Dedicated to the reform of economics
"Minsky," a Macroeconomic Modeling Software Platform
Free open-source computer program for building and simulating dynamic, monetary economic models, models without equilibrium and with a financial sector. A vital tool for a new approach to economics. Similar to Mathcad, Mathematica, Mathlab and other mathematical modeling/ simulation tools, but optimized for accounting-based, flow-of-funds analysis.
The road map includes expansion of core open-source features, plus companion programs (e.g. proprietary “Big Data” visualization toolset). Version 1.0 currently free available online. Major development is underway.
The designer of Minsky, Dr. Steve Keen, put into mathematical form the economic approach of the rebel American economist Hyman Minsky, and the program Minsky was named in his honor. Minsky was designed to make a different approach to economic modeling possible: one in which banks, debt and money are indispensable, and in which the economy is always changing.
Minsky now fulfills its basic promise—to be able to build dynamic models in general, and in particular to build monetary models of the economy. There are still some rough edges at this level since less than 3000 hours of programming has gone into its development so far, but we’re confident that it is relatively bug-free and will work as intended right now—though we hope to add much more polish and far more modeling power in future releases.

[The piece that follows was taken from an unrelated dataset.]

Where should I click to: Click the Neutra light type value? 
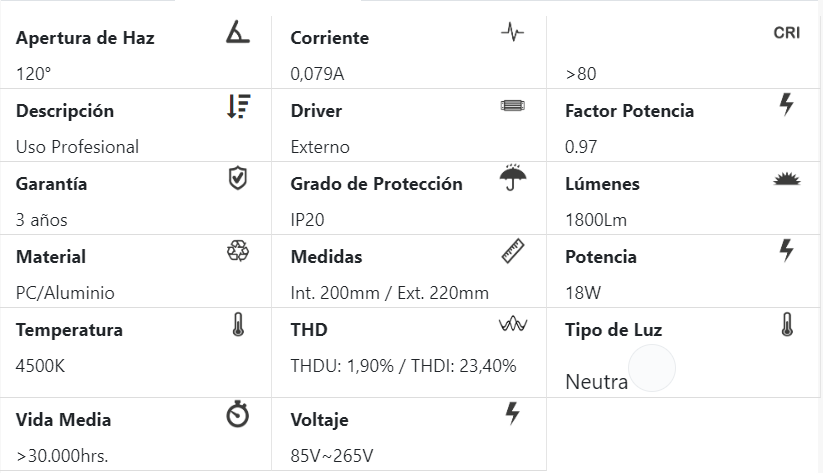pos(596,382)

Work needs to be done to refine the user interface, then we intend to enable it to represent an economy as a number of industrial sectors, each of which buys inputs from and sells output to the others. Then we will add the ability to model international trade and financial flows between different national economies. We have already done proof-of-concept modeling of multi-sectoral monetary models in Mathcad and Mathematica, so we know this can be done. Simultaneously we will add the capability to import economic data and to derive system parameters from data using nonlinear parameter estimation techniques.